GIVEN PROBLEM A>
Name every source file path that the pull request thread about grid.resume() mentions, giving each path once.
GIVEN PROBLEM B>
Write what comes next in the pull request thread about grid.resume(), starting right after its final line.

DOCUMENT SECTION>
* start *

[PUBDEV-7859] grid.resume() #5234

honzasterba · 2021-01-14T22:15:52Z

make grid resumable without providing any extra params
this means all necessary config and params must be stored with the grid
another piece to the puzzle of fault tolerance

michalkurka · 2021-01-18T14:42:46Z

h2o-core/src/main/java/hex/grid/HyperParameters.java

+ */
+public class HyperParameters extends Iced<HyperParameters> {
+
+    private volatile Map<String, Object[]> values;


volatile? Maybe transient instead? to make it clear it is not serialized?

good catch, fixed

michalkurka · 2021-01-18T14:44:15Z

h2o-algos/src/test/java/hex/grid/SequentialWalkerTest.java

@@ -74,6 +72,27 @@ public void test_SequentialWalker() {
            Scope.exit();
        }
    }
+
+    @Test
+    public void test_SequentialWalker_getHyperParams() {


does the resume work also with parallel grid search?

modified the test to test this as well, actually discovered a bug, in parallel grid search resume code

michalkurka · 2021-01-18T14:45:31Z

h2o-py/h2o/grid/grid_search.py

@@ -354,6 +354,22 @@ def train(self, x=None, y=None, training_frame=None, offset_column=None, fold_co
        parms["x"] = x
        self.build_model(parms)

+    def resume(self, recovery_dir=None):


Pscheidl

I expected a different design. Expected H2O to have a default "dump folder" where everything is saved automatically and that dump folder is checked on startup for any checkpoints and other configuration. Such a folder could be configurable of course. And it's usage. For starters, it could be enabled on K8S only via a dedicated envvar. I'm just curious why didn't we go this way ?
Resumes (not autorestart) are testable via JUnit - the deserialized objects can be compared easily with the ones before the algorithm was interrupted. This would test the correctness of the serialization part.
Should work with parallel grid search nicely, as each model has a separate file. Only tests are missing - would be nice to have one as well.

h2o-py/h2o/grid/grid_search.py

honzasterba · 2021-01-18T18:37:01Z

I expected a different design. Expected H2O to have a default "dump folder" where everything is saved automatically

... yes, this is the next stel in the process, I have the code mostly ready but did not want to make this PR even larger

Should work with parallel grid search nicely, as each model has a separate file. Only tests are missing - would be nice to have one as well.

... will add

Pscheidl · 2021-01-18T21:12:45Z

GS saves models as they're built. If a new folder is specified in resume function, shouldn't the content of the old folder be copied to the new one ? ( What if there will be another interruption, will H2O be able to load all the models from the new folder ?

h2o-core/src/main/java/hex/grid/HyperParameters.java

h2o-r/tests/testdir_algos/grid/runit_grid_recovery_dir.R

Pscheidl · 2021-01-18T21:23:24Z

h2o-hadoop-common/tests_fault_tolerance/python/test_grid_reload.py

            print("models after first run:")

* end *

PROVIDED MATERIAL>
* start *

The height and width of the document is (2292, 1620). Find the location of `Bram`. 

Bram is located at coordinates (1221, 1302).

* end *
* start *

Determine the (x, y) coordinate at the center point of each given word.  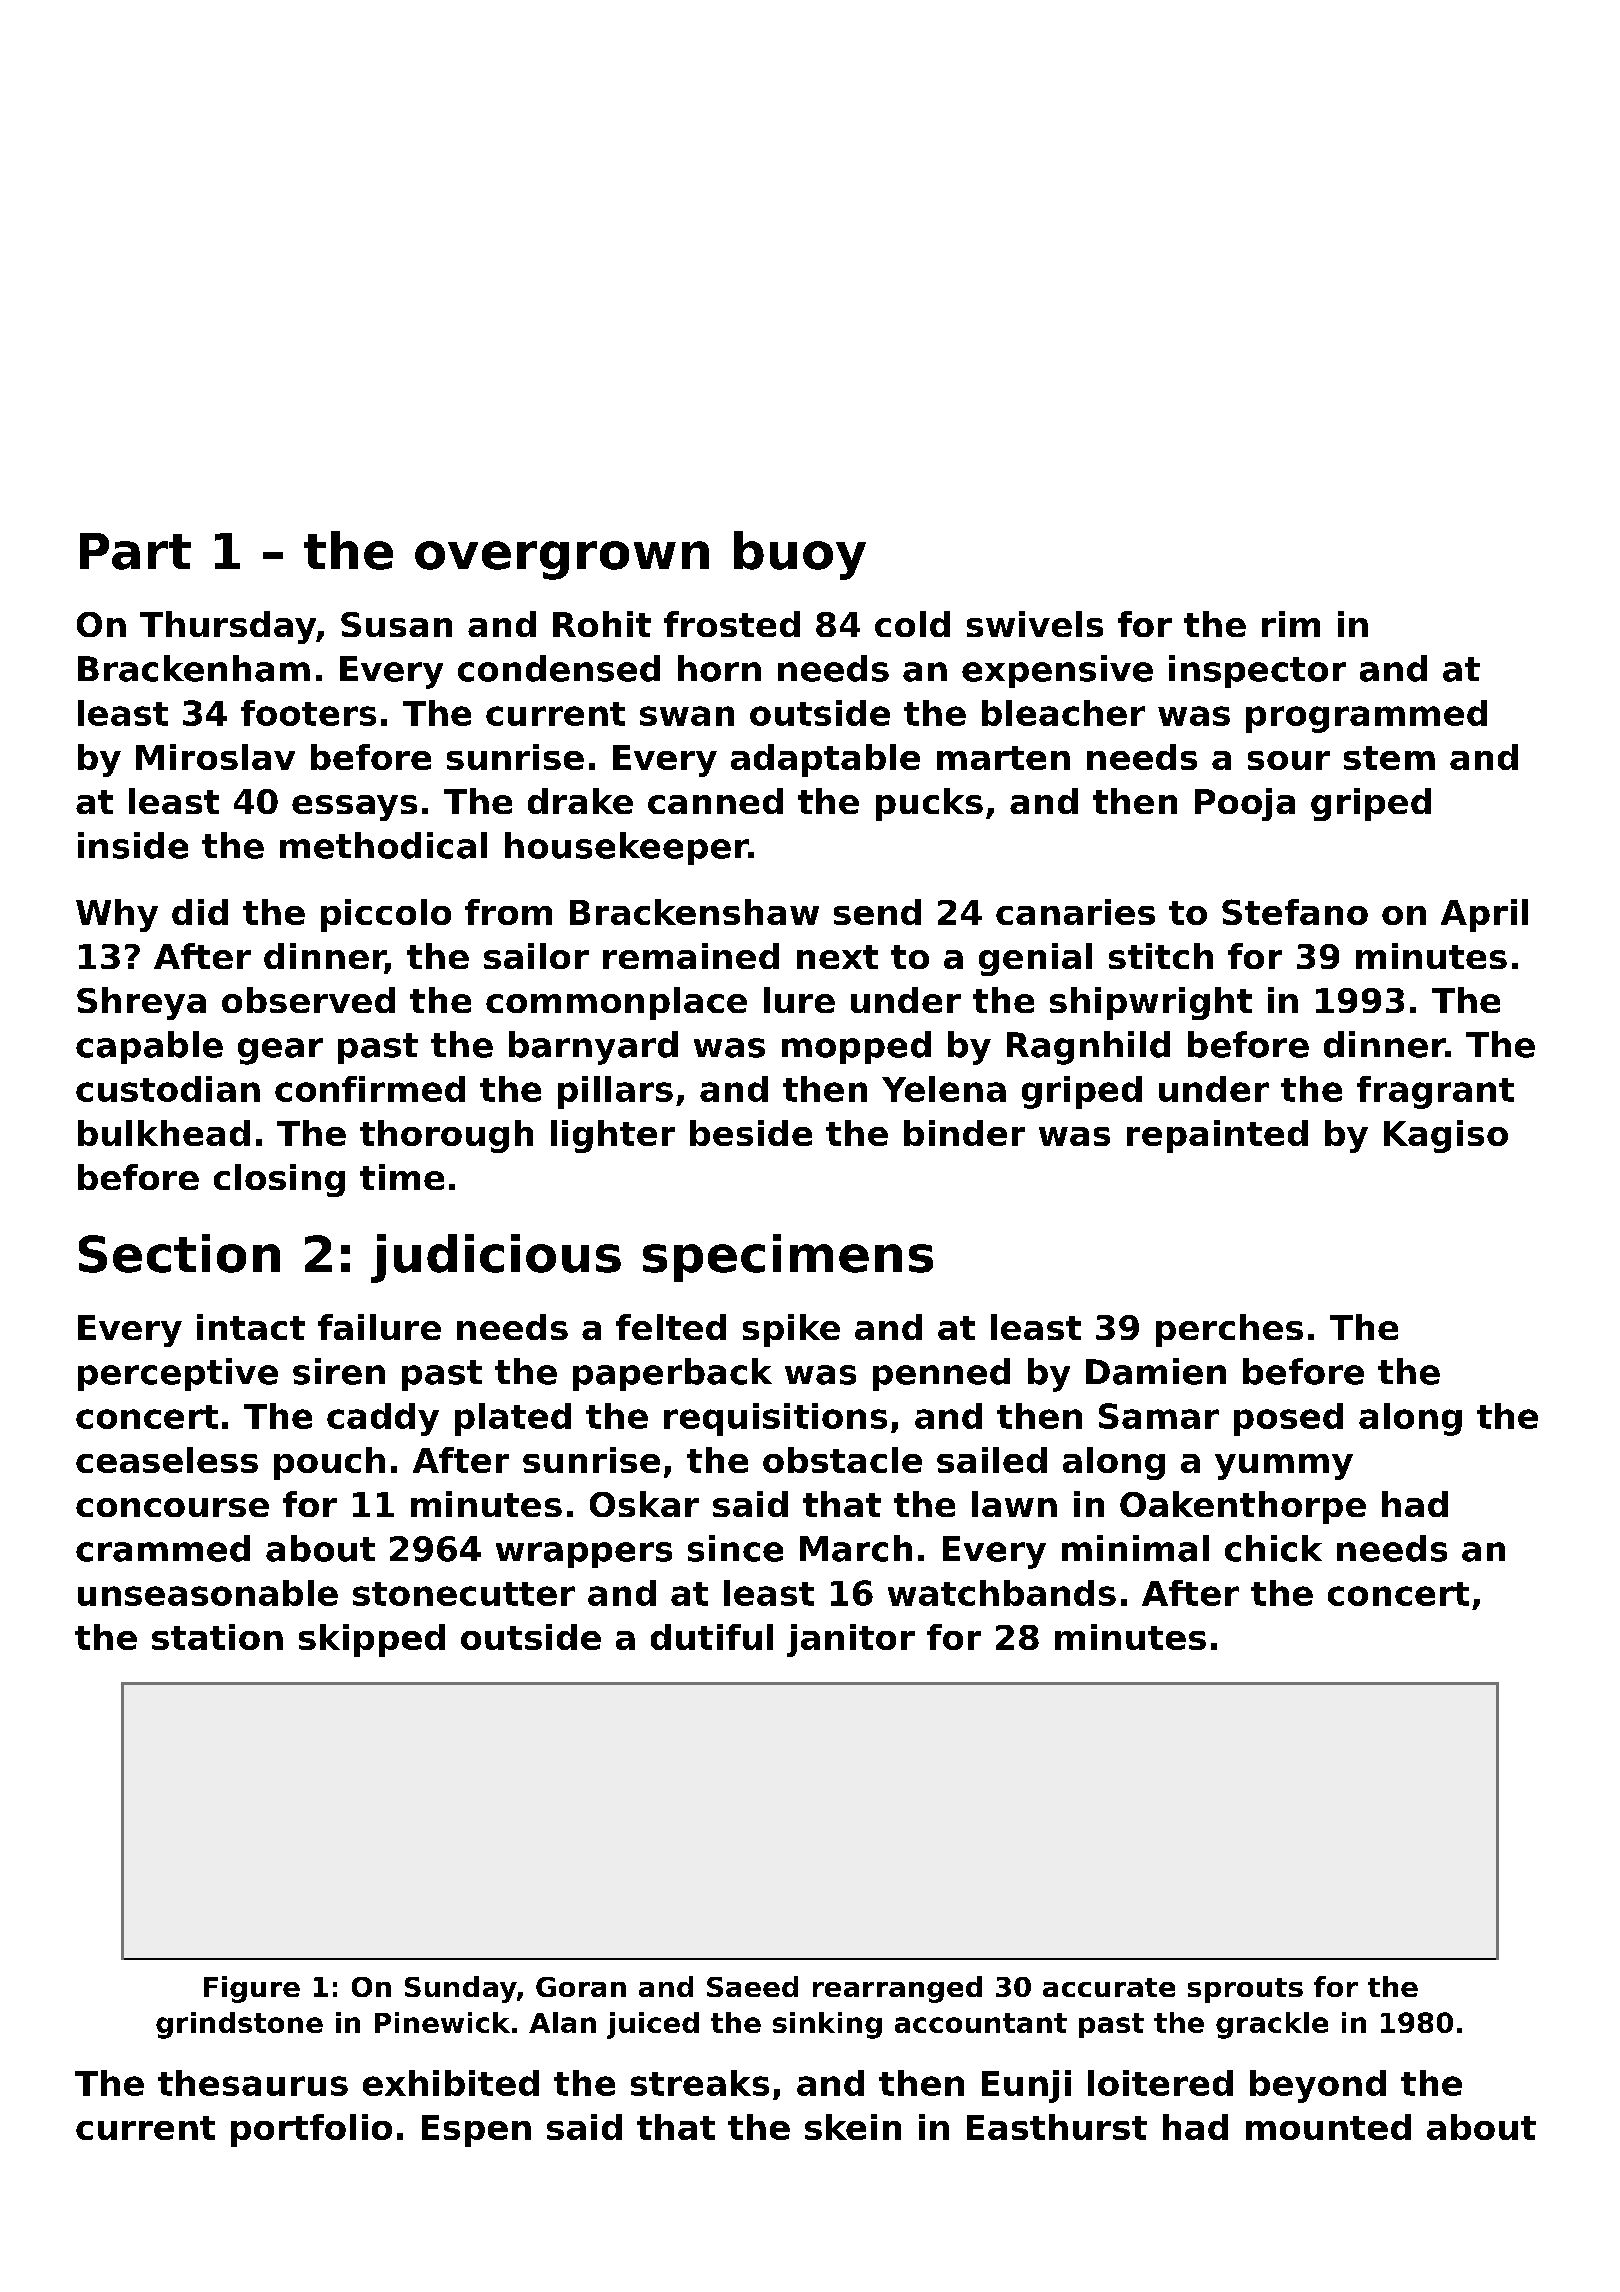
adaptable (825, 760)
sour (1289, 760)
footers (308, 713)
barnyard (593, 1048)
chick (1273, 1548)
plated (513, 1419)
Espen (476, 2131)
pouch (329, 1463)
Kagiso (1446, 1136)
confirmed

* end *

EXERCISE RESULT A>
h2o-core/src/main/java/hex/grid/HyperParameters.java
h2o-algos/src/test/java/hex/grid/SequentialWalkerTest.java
h2o-py/h2o/grid/grid_search.py
h2o-r/tests/testdir_algos/grid/runit_grid_recovery_dir.R
h2o-hadoop-common/tests_fault_tolerance/python/test_grid_reload.py

EXERCISE RESULT B>
            for x in sorted(loaded.model_ids):
                print(x)
-            loaded.hyper_params = hyper_parameters
-            loaded.train(x=list(range(4)), y=4, training_frame=loaded_train)
+            loaded.resume()


Test with the new target folder as well ?

honzasterba · 2021-01-19T13:09:13Z

GS saves models as they're built. If a new folder is specified in resume function, shouldn't the content of the old folder be copied to the new one ? ( What if there will be another interruption, will H2O be able to load all the models from the new folder ?

very good catch, will work on that

- make grid resumable without providing any extra params - this means all necessary config and params must be stored with the grid - another piece to the puzzle of fault tolerance

- modified to test to use parallelism too

…viously trained models again

- make grid resumable without providing any extra params - this means all necessary config and params must be stored with the grid - another piece to the puzzle of fault tolerance - increase r cmd check timeout as it keeps timing out - fixed resume with parallel grid search - modified to test to use parallelism too - make sure we load also saved models on grid recovery and save the previously trained models again (cherry picked from commit abff884)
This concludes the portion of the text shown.